Supreme Court Rules Against Aereo – The Supreme Court has ruled that Aereo, a two-year-old streaming video service, has violated copyright laws by capturing telecast signals on miniature antennas and delivering them to subscribers for a fee, without paying anything to the producers of the video programming. This was a victory for the major TV networks, who had argued that Aereo’s business model was a theft of their programming. And a disappointment for the CEA, who strongly backed Aereo. The networks contended that Aereo and similar services threatened the billions of dollars they receive from cable and satellite firms in retransmission fees, the money paid to networks and local stations for the rights to retransmit their programming. The networks said that had the court ruled in favor of Aereo they would have considered removing their signals from the airwaves (never mind the U.S. system of free over-the-air broadcasts supported by advertising).
Economic Justice for Performers – Since the very first recordings of actors, singers, and musicians, it has been accepted that performers should have some rights over those recordings and share in the proceeds from their commercial exploitation. The composers of songs on recordings, for example, get a royalty, but musicians who sing or play those songs get nothing when the recording is playing on a radio station. Since so many less people are purchasing physical discs now, musicians want to be paid for airplay of their songs. There is now international recognition of so-called “neighboring rights” related to copyright, but performers in audiovisual works are left out and have no rights, partly because the U.S. refused to agreed to the provisions proposed by the European Union. There is a WIPO Copyright Treaty covering musical performances and sound recordings, but not AV works. Half of Hollywood’s revenues now come from abroad, and the scope for authorized and unauthorized copying and digital manipulation has increased vastly, so there is a major emphasis on copyright security—hence the UltraViolet technology and others. If a new WIPO treaty on protection of AV performances is approved, it will extend the minimum term of protection from 20 years to 50 years, and when a DVD is sold, rented, reproduced, or broadcast in a different country, some money will go to the country of origin to be shared with performers. Performers will also have moral rights to prevent lack of attribution or distortion of their performances.

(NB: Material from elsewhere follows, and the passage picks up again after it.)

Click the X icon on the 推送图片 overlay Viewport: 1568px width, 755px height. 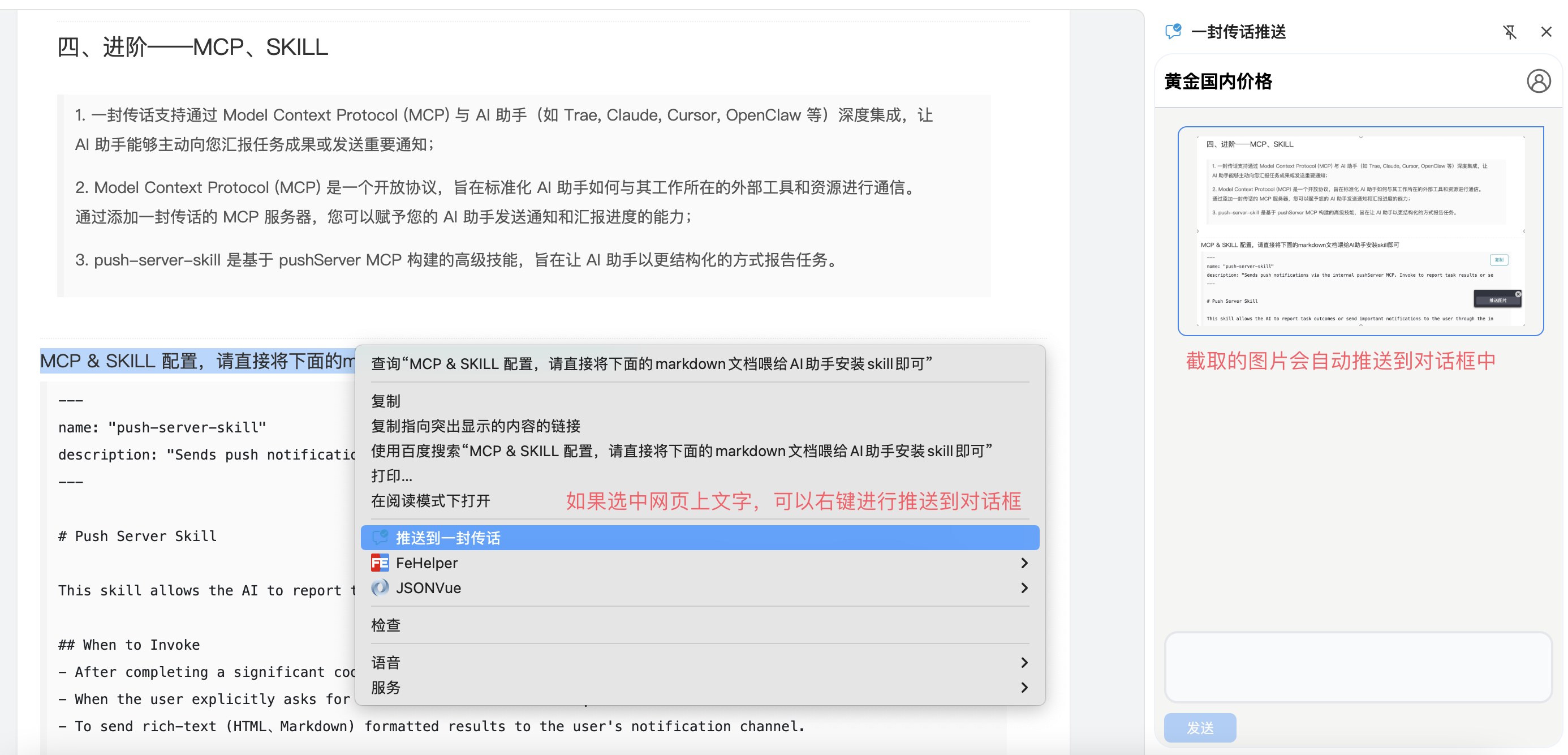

New Digital Distribution Strategy from Linn Records – The online digital music store of Linn was the first to offer their studio masters as DRM-free 24-bit downloads, taking a leading role in the rise of hi-res digital music. 90% of all the downloads from the site are now hi-res, and Linn added nearly 100 other record labels to reach the rapidly increasing audience. However, beginning August 25 Linn will cease selling music from other labels to concentrate on their own releases. Their Studio Master format is supported by artists and major and independent labels alike.